- [Problem description]:
This task calls for the complete listing below, reproduced exactly.
-------- Record extracts --------
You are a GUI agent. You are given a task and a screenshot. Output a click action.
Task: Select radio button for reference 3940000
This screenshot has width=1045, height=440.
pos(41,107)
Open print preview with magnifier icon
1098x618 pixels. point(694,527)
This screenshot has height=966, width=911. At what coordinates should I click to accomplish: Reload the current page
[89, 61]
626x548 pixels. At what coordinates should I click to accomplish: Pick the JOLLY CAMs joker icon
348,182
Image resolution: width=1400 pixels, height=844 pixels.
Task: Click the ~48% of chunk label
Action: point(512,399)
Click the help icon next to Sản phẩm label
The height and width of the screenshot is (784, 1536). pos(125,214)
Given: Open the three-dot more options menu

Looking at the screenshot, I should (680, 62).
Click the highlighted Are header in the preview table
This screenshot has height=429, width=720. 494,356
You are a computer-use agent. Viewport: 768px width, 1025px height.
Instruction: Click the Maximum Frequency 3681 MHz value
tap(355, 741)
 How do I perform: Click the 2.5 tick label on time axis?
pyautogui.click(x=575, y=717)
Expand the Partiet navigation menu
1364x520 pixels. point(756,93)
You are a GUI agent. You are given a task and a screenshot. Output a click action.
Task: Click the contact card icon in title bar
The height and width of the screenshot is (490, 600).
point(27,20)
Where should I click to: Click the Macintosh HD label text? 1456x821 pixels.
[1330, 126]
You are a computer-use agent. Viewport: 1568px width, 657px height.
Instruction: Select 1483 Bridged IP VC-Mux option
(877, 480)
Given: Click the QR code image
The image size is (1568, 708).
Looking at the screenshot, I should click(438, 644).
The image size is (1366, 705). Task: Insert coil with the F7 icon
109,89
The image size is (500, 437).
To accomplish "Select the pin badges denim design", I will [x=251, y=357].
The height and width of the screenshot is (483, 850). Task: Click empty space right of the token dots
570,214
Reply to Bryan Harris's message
--------
- [Answer to this problem]:
You are a GUI agent. You are given a task and a screenshot. Output a click action.
Task: Select radio button for reference 3940000
This screenshot has width=1045, height=440.
pos(41,107)
Open print preview with magnifier icon
1098x618 pixels. point(694,527)
This screenshot has height=966, width=911. At what coordinates should I click to accomplish: Reload the current page
[89, 61]
626x548 pixels. At what coordinates should I click to accomplish: Pick the JOLLY CAMs joker icon
348,182
Image resolution: width=1400 pixels, height=844 pixels.
Task: Click the ~48% of chunk label
Action: point(512,399)
Click the help icon next to Sản phẩm label
The height and width of the screenshot is (784, 1536). pos(125,214)
Given: Open the three-dot more options menu

Looking at the screenshot, I should (680, 62).
Click the highlighted Are header in the preview table
This screenshot has height=429, width=720. 494,356
You are a computer-use agent. Viewport: 768px width, 1025px height.
Instruction: Click the Maximum Frequency 3681 MHz value
tap(355, 741)
 How do I perform: Click the 2.5 tick label on time axis?
pyautogui.click(x=575, y=717)
Expand the Partiet navigation menu
1364x520 pixels. point(756,93)
You are a GUI agent. You are given a task and a screenshot. Output a click action.
Task: Click the contact card icon in title bar
The height and width of the screenshot is (490, 600).
point(27,20)
Where should I click to: Click the Macintosh HD label text? 1456x821 pixels.
[1330, 126]
You are a computer-use agent. Viewport: 1568px width, 657px height.
Instruction: Select 1483 Bridged IP VC-Mux option
(877, 480)
Given: Click the QR code image
The image size is (1568, 708).
Looking at the screenshot, I should click(438, 644).
The image size is (1366, 705). Task: Insert coil with the F7 icon
109,89
The image size is (500, 437).
To accomplish "Select the pin badges denim design", I will [x=251, y=357].
The height and width of the screenshot is (483, 850). Task: Click empty space right of the token dots
570,214
Reply to Bryan Harris's message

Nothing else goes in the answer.